Outlier Suppression: Pushing the Limit of Low-bit Transformer Language Models (2209.13325v3)

Abstract: Transformer architecture has become the fundamental element of the widespread natural language processing~(NLP) models. With the trends of large NLP models, the increasing memory and computation costs hinder their efficient deployment on resource-limited devices.
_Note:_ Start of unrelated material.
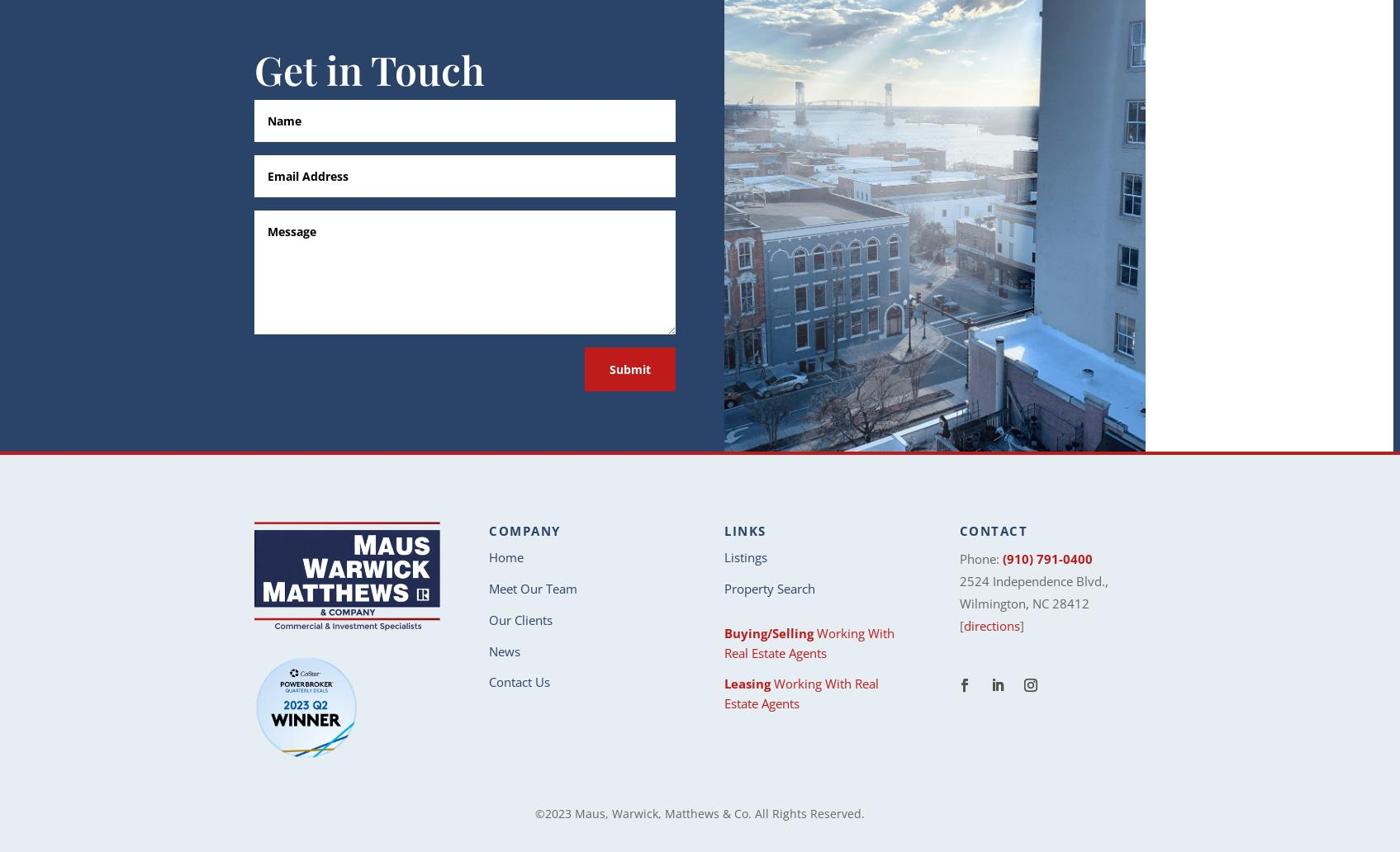 The height and width of the screenshot is (852, 1400). I want to click on '©2023 Maus, Warwick, Matthews & Co. All Rights Reserved.', so click(700, 812).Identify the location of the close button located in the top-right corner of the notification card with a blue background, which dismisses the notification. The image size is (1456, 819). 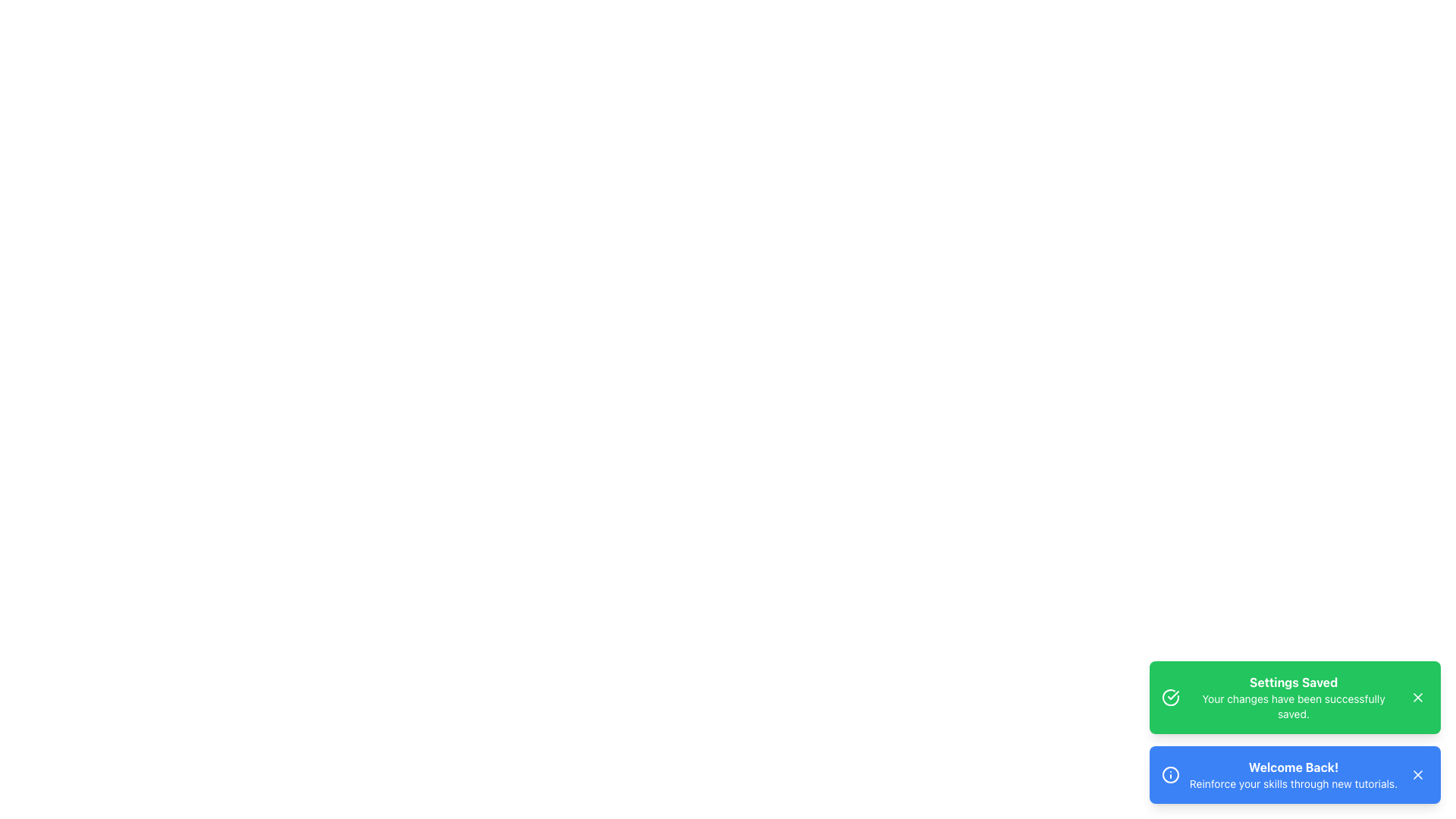
(1417, 775).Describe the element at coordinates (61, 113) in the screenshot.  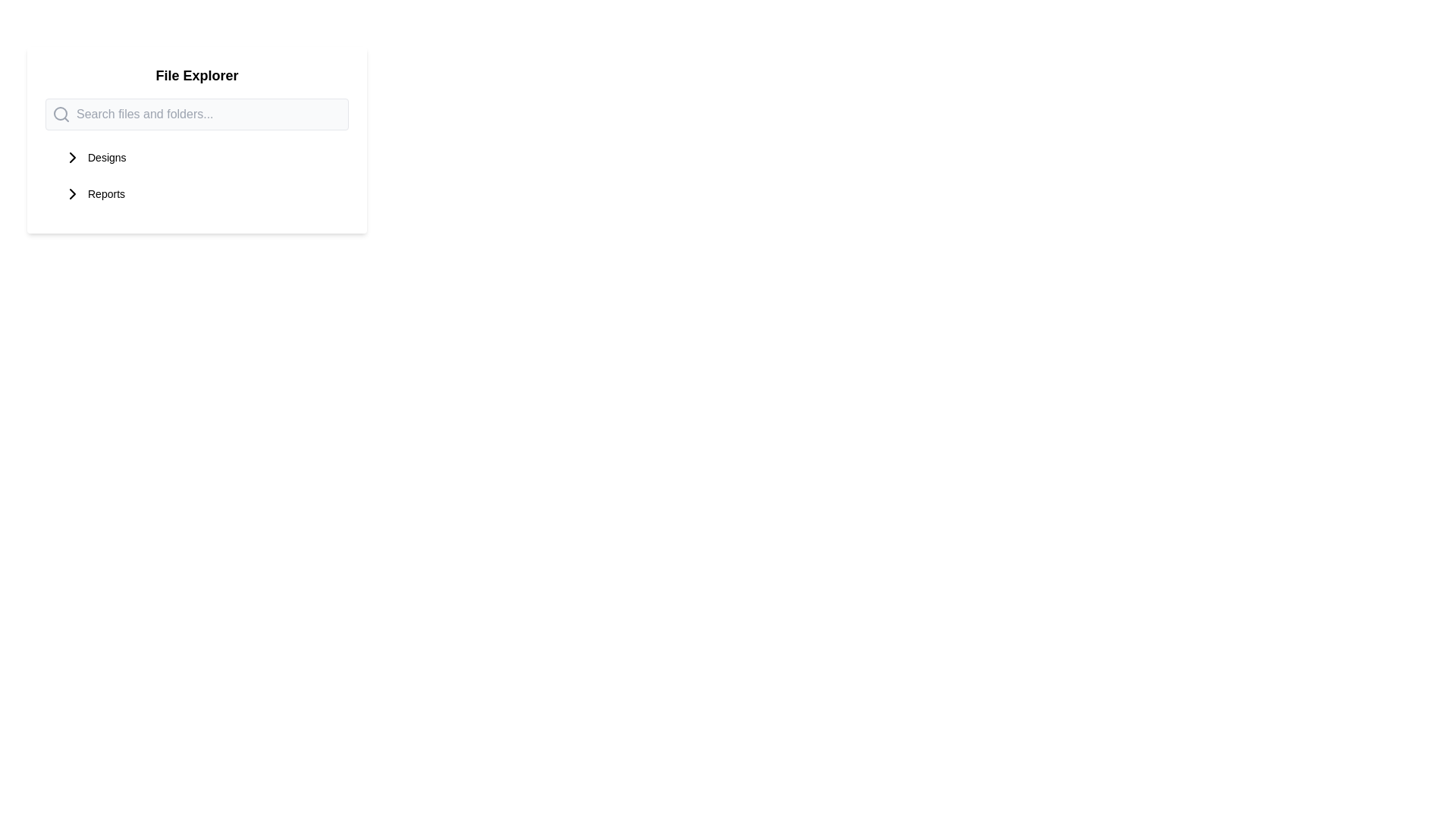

Therefore, transformer quantization attracts wide research interest. Recent work recognizes that structured outliers are the critical bottleneck for quantization performance. However, their proposed methods increase the computation overhead and still leave the outliers there. To fundamentally address this problem, this paper delves into the inherent inducement and importance of the outliers. We discover that $\boldsymbol \gamma$ in LayerNorm (LN) acts as a sinful amplifier for the outliers, and the importance of outliers varies greatly where some outliers provided by a few tokens cover a large area but can be clipped sharply without negative impacts. Motivated by these findings, we propose an outlier suppression framework including two components: Gamma Migration and Token-Wise Clipping. The Gamma Migration migrates the outlier amplifier to subsequent modules in an equivalent transformation, contributing to a more quantization-friendly model without any extra burden. The Token-Wise Clipping takes advantage of the large variance of token range and designs a token-wise coarse-to-fine pipeline, obtaining a clipping range with minimal final quantization loss in an efficient way. This framework effectively suppresses the outliers and can be used in a plug-and-play mode. Extensive experiments prove that our framework surpasses the existing works and, for the first time, pushes the 6-bit post-training BERT quantization to the full-precision (FP) level. Our code is available at https://github.com/wimh966/outlier_suppression.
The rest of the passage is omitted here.